# Document segment
BEGIN
Roy Mathew

THIRUVANANTHAPURAM: More than 15 persons representing non-governmental organisations (NGOs) from Kerala will attend a public consultation being organised by the Ministry of Environment in Bangalore on January 25 on permitting commercial release of genetically modified brinjal (Bt brinjal) in the country.

Union Minister of State for Environment and Forests Jairam Ramesh had announced the holding of consultations at different places following protests against the approval granted by the Genetic Engineering Approval Committee under the Ministry for the first-ever release of a genetically modified (GM) food in India.

NGOs such as Thanal, Jaiva Karshaka Samithi, One Earth One Life, Chilla, Periyar Malineekarana Virudha Samithi, Karshika Karma Sena (Thiruvananthapuram) and Haritha Sena (Kozhikode) are opposing the release citing risks.

According to these NGOs, there is extensive evidence demonstrating that GM crops and food items cause adverse impact on human and animal health, and also on the environment.

In addition, it seriously compromises the socio-political and economic rights and cultural norms of farmers and consumers.

Warn of health risks

Experts warned that GM crops, especially food items, significantly increased health risks, caused crop failures, contributed to loss of agricultural and natural biodiversity, and seriously eroded livelihood choices.

A recent study, published in the International Journal of Biological Sciences, showed that genetically modified corn caused damage to organs in rats. Effects were mostly associated with kidney and liver though heart, adrenal glands, spleen and haematopoietic system were also found to be affected.

Campaigners against Bt brinjal said the approval committee had violated transparent, fair, independent and scientific enquiry norms. Many members of the committee were representatives of institutions promoting GM crops.
END
# Given records
BEGIN
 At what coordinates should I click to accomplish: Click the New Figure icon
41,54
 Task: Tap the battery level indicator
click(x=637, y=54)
END
BEGIN
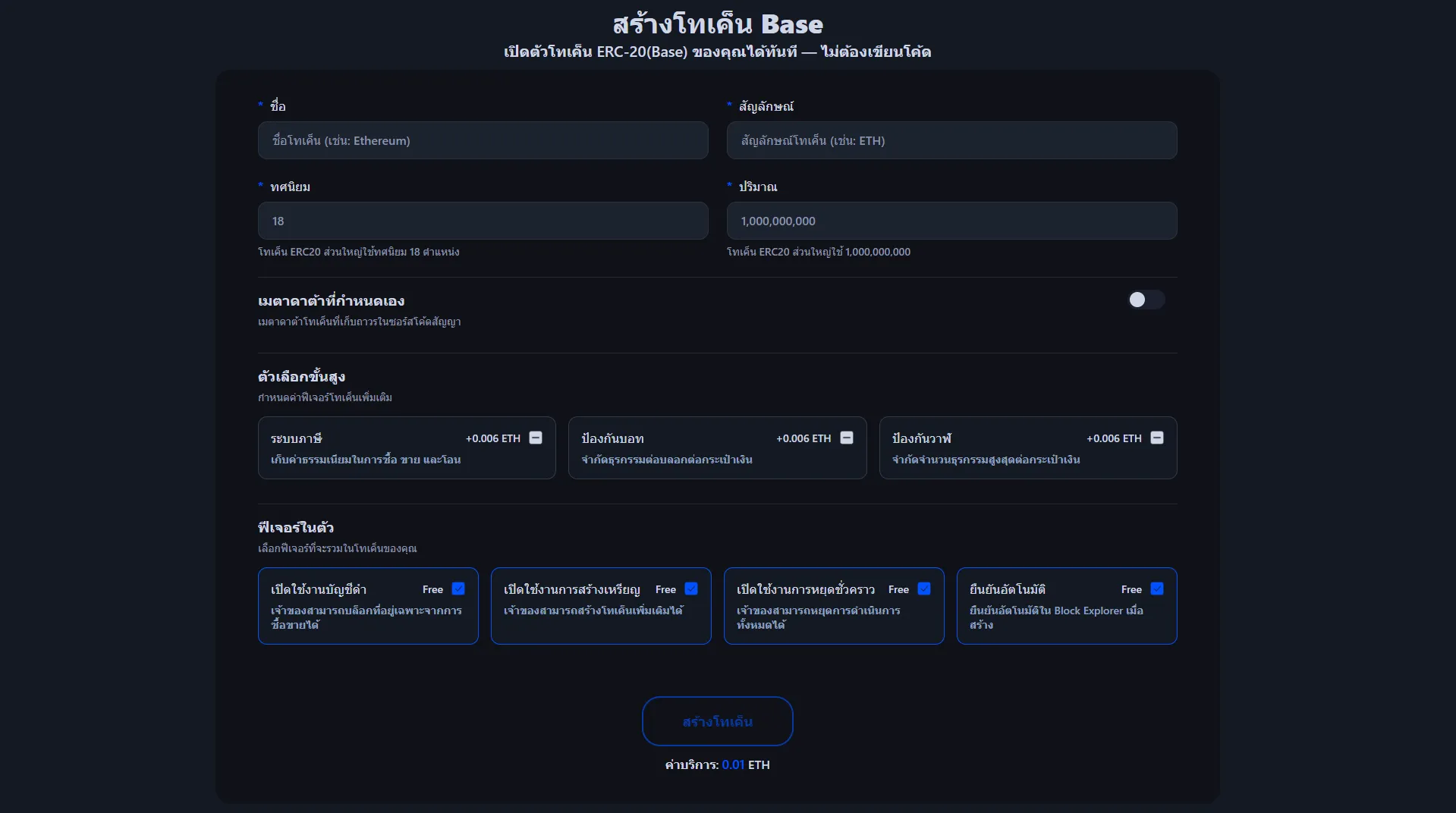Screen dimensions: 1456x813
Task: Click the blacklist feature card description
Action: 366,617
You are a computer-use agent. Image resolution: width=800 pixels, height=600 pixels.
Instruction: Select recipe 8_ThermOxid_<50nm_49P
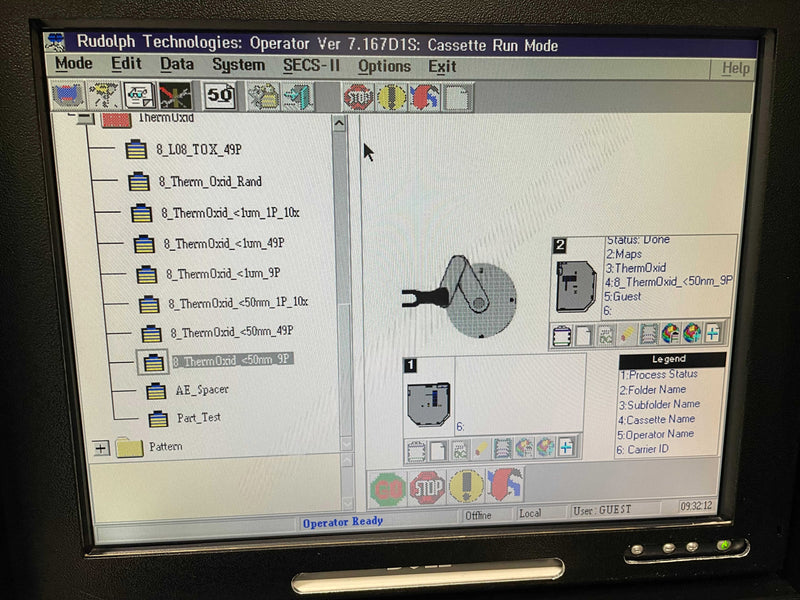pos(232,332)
END
# What you need to do
**1)** According to the Bt brinjal article, on what date will the Ministry of Environment hold its public consultation in Bangalore?
**2)** Reproduce word for word the part of the Bt brinjal article starting at "Experts warned that" and ending at "eroded livelihood choices.".

# Solutions by task
**1)** January 25

**2)**
Experts warned that GM crops, especially food items, significantly increased health risks, caused crop failures, contributed to loss of agricultural and natural biodiversity, and seriously eroded livelihood choices.